Dataset entries ->
● ● ●

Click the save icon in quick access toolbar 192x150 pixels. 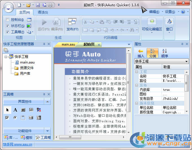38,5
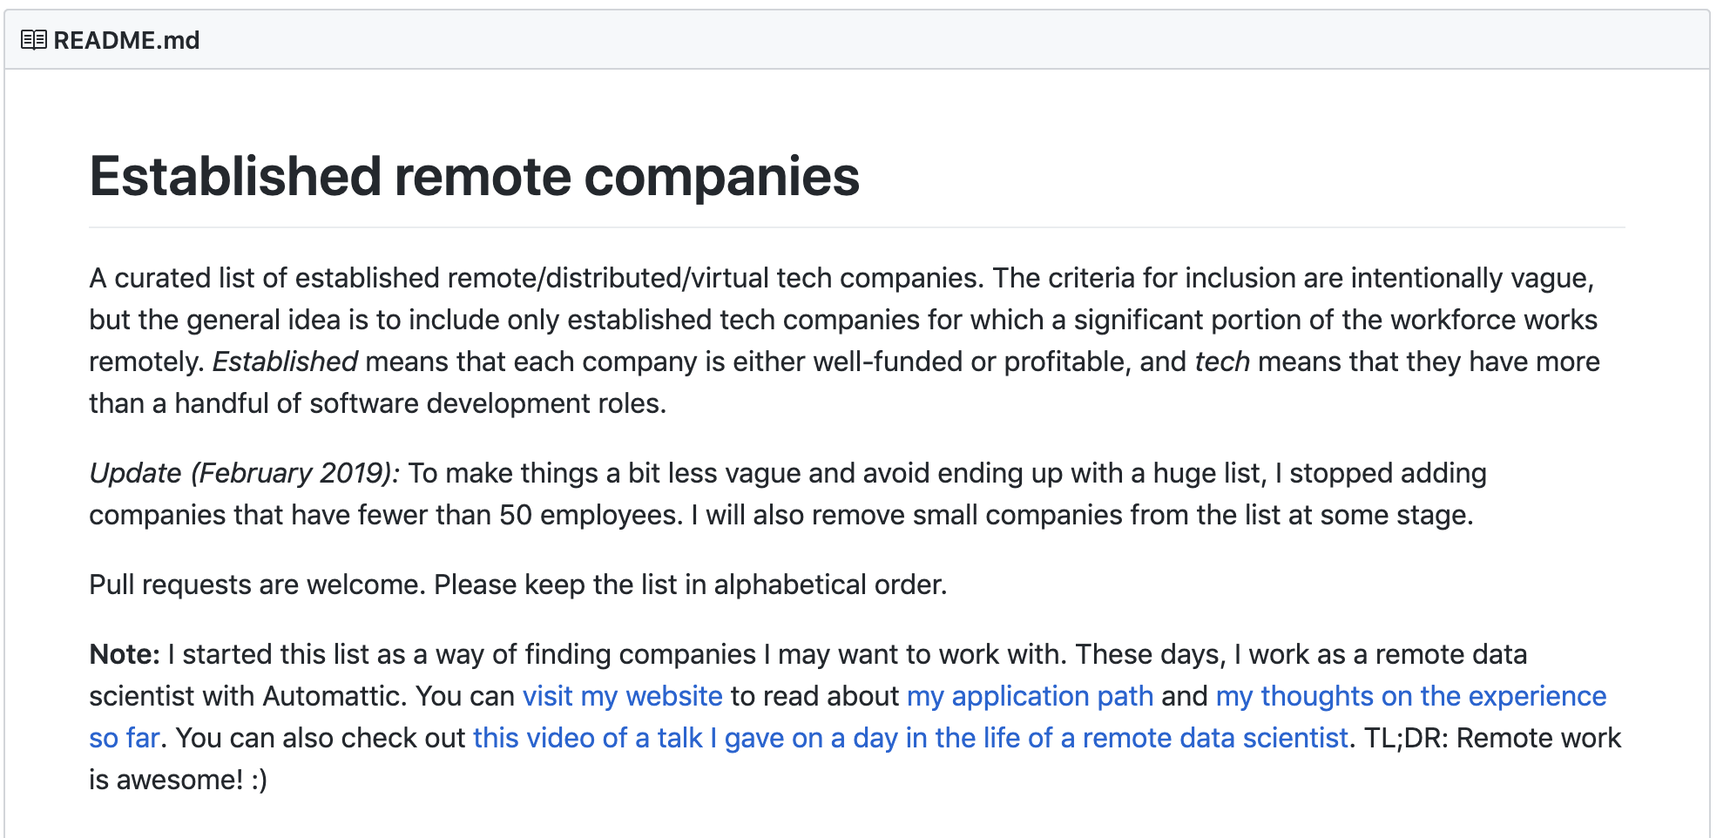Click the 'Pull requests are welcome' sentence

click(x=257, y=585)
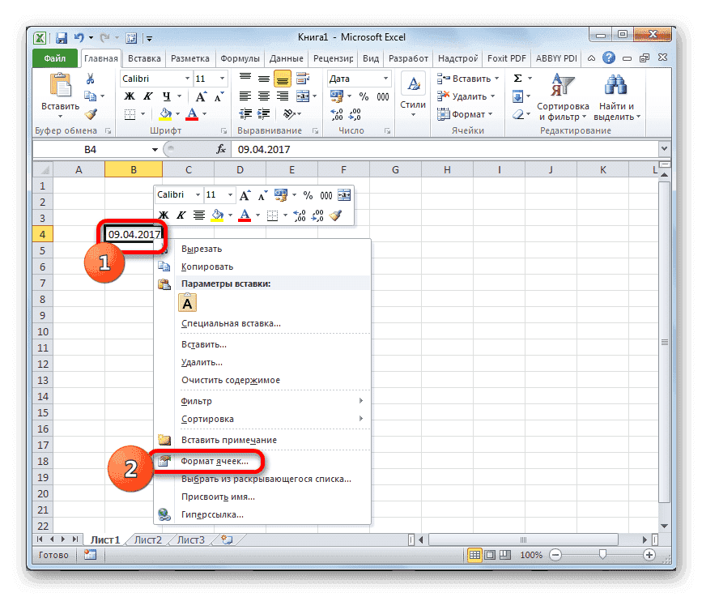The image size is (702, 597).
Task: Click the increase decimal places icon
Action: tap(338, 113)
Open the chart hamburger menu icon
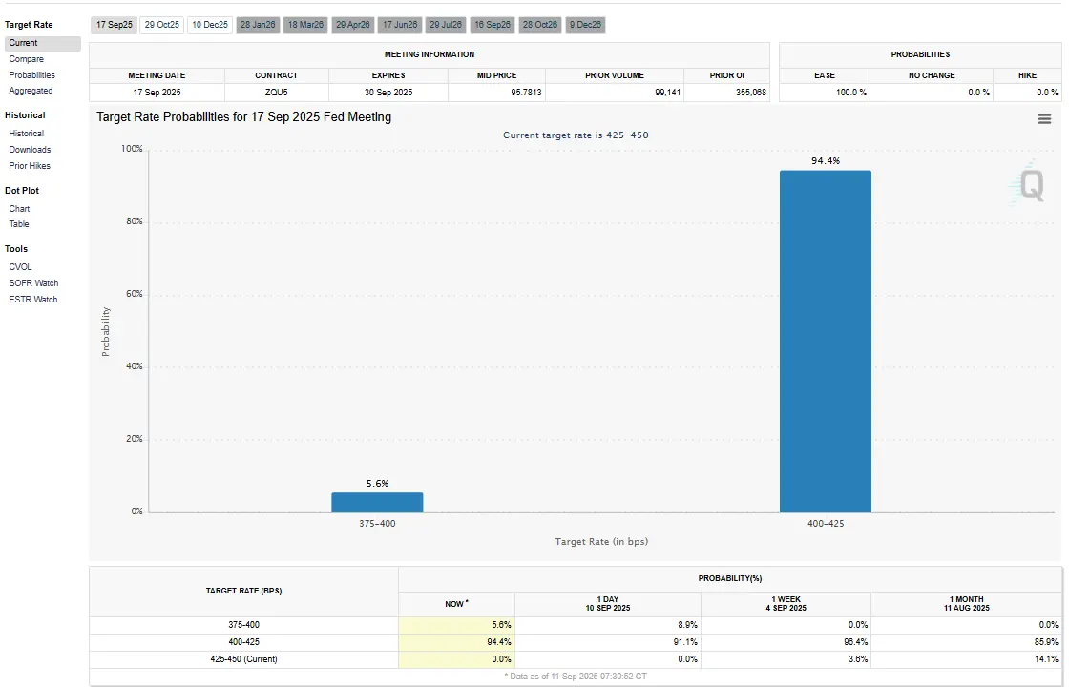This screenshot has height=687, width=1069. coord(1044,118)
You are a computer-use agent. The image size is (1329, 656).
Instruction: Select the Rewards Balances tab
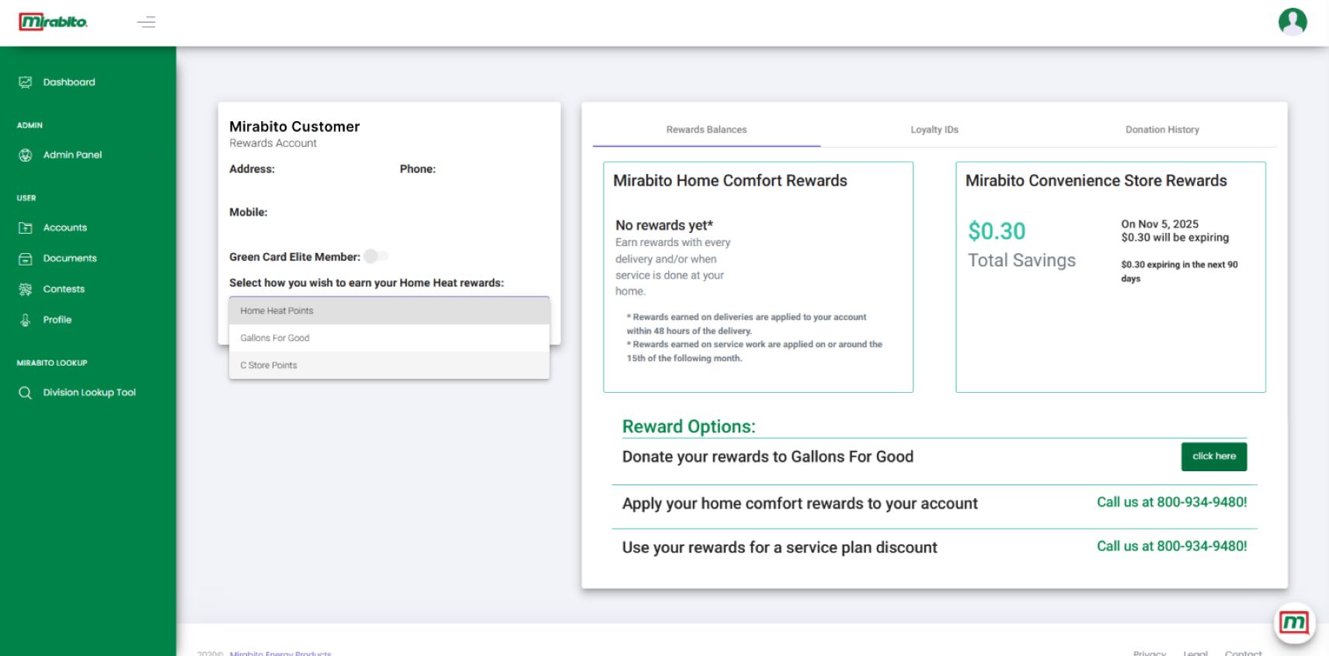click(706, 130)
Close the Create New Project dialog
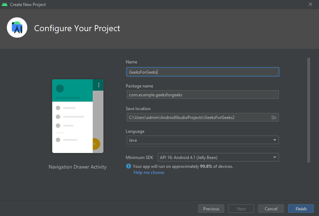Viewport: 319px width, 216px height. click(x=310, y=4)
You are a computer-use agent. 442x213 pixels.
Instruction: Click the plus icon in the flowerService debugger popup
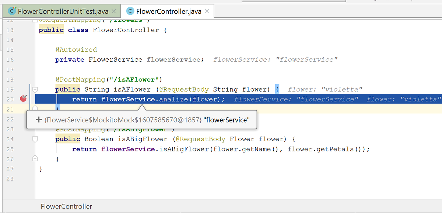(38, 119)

● ● ●

What to do ->
Reproduce the entries exactly, from the line with "You are a computer-use agent. The" to the line with "You are a computer-use agent. 442x213 pixels.", both lines included, keeping no pictures.

Your response ->
You are a computer-use agent. The image size is (1329, 656).
Instruction: Select the Rewards Balances tab
click(706, 130)
Close the Create New Project dialog
Viewport: 319px width, 216px height. click(x=310, y=4)
You are a computer-use agent. 442x213 pixels.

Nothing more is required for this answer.